La Birmanie anglaise

Au milieu du 19ème siècle, le Myanmar s'efface peu à peu devant la Birmanie Anglaise. La France entre en scène dans le sud du Vietnam (prise de Saïgon en 1863) Il faut dire que le jeune royaume vietnamien a grandit trop vite... Deux siècles de guerres de conquêtes, de continuels incidents de frontières avec la Chine et le Siam, la résistance des Laos et des Khmèrs ainsi que des querelles internes entre ses princes l'ont littéralement exténué. Dès 1963, le Cambodge demande la protection de la France et paradoxalement, assure ainsi sa survie en tant que nation. Tout va aller très vite pour la France... Face à une résistance symbolique, la côte vietnamienne centrale est occupée en 1884... Idem pour le Tonkin en 1885. Indochine En 1885 la deuxième guerre anglo-birmane parachève la transformation de l'ancien Myanmar en colonie britannique. La France poursuit son invraissemblable parcours : le roi du Laos décide d'immiter son voisin cambodgien et demande lui aussi le protectorat français. La France s'offre même le luxe d'annexer un territoire chinois (la région de Den bien Phu!!) dont héritera en 1954 le Viet Nam indépendant. Le Siam, mal à l'aise entre ses deux voisins européens choisira la sécurité en cédant à la France deux territoires cambodgiens (Preah Vihear en 1904, Battambang - Siem Reap en 1907) en échange de la pleine souveraineté sur la petite enclave khmère de Chantabury.

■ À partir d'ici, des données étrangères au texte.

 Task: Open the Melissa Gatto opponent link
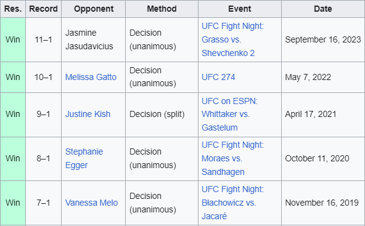pos(91,77)
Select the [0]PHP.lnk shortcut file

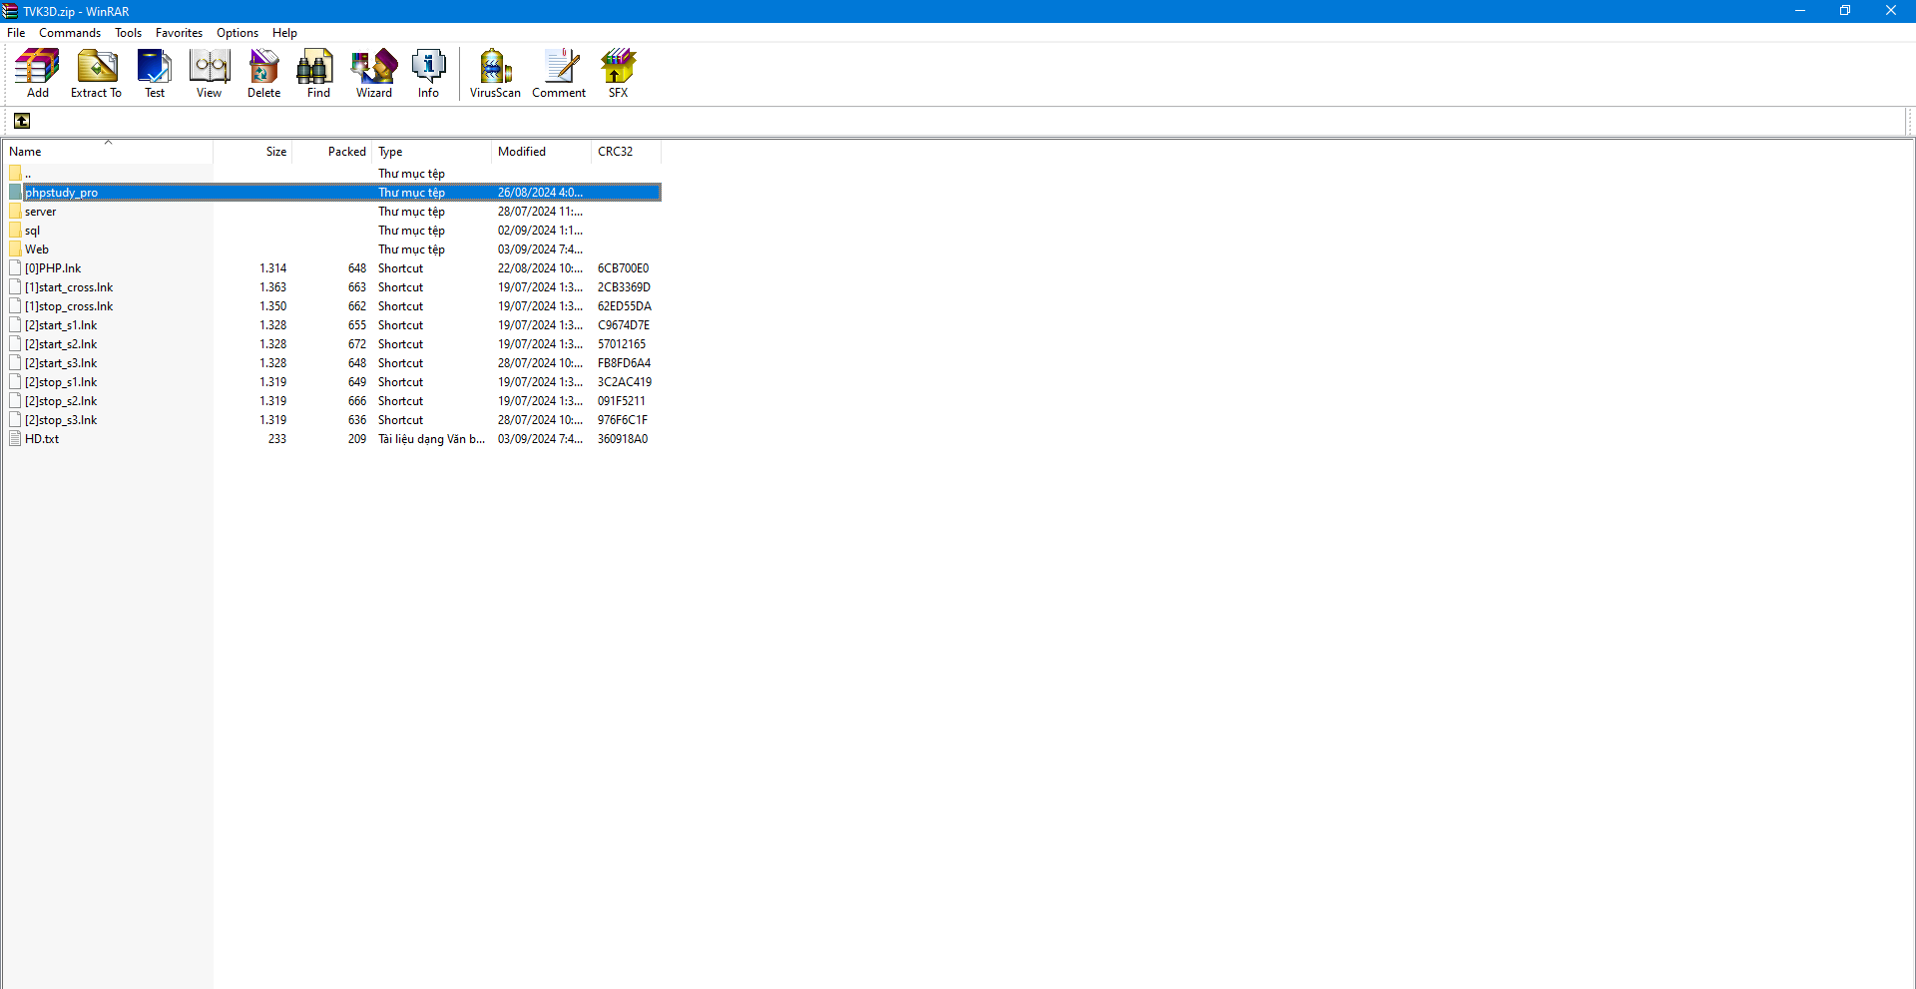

Le découpage politique actuel de la région est un héritage direct du tracé frontalier établi au début du vingtième siècle.

La situation actuelle

Le découpage politique actuel du sud-est asiatique date de 1989, l'année de la fin de l'occupation du Cambodge par le Vietnam. La région est dominée économiquement par la Thailande, militairement par le VietNam. Coincés entre de puissants voisins, la Birmanie, le Cambodge, le Laos tachent de survivre à l'asphyxie. La super-puissance chinoise semble quelque peu en embuscade. Mais la région vit dans la paix et le progrès depuis 20 ans, et le Bouddhisme Théravadâ (petit véhicule) donne une certaine homogénéité culturelle à l'ensemble... Synthèse Comme en Egypte, comme en Europe, comme en France, comme Partout, les fleuves cristallisent les civilisations et permettent la transmission des cultures à l'intérieur des continents. Les reliefs -montagnes, plateaux, vallées- délimitent naturellement les territoires...

Le bilan politique

L'Hisoire est en quelque sorte le déroulement de ces cristallisations et de ces échanges (pas toujours pacifiques!), vue à travers une vision déformée qui est la superposition des territoires politiques sur les territoires naturels. Les peuples évoluent, les peuples se mélangent, les peuples s'endorment... Mais les peuples ne disparaissent jamais. Mille années de paix et de bonheur à cette magnifique région de notre petite planète!!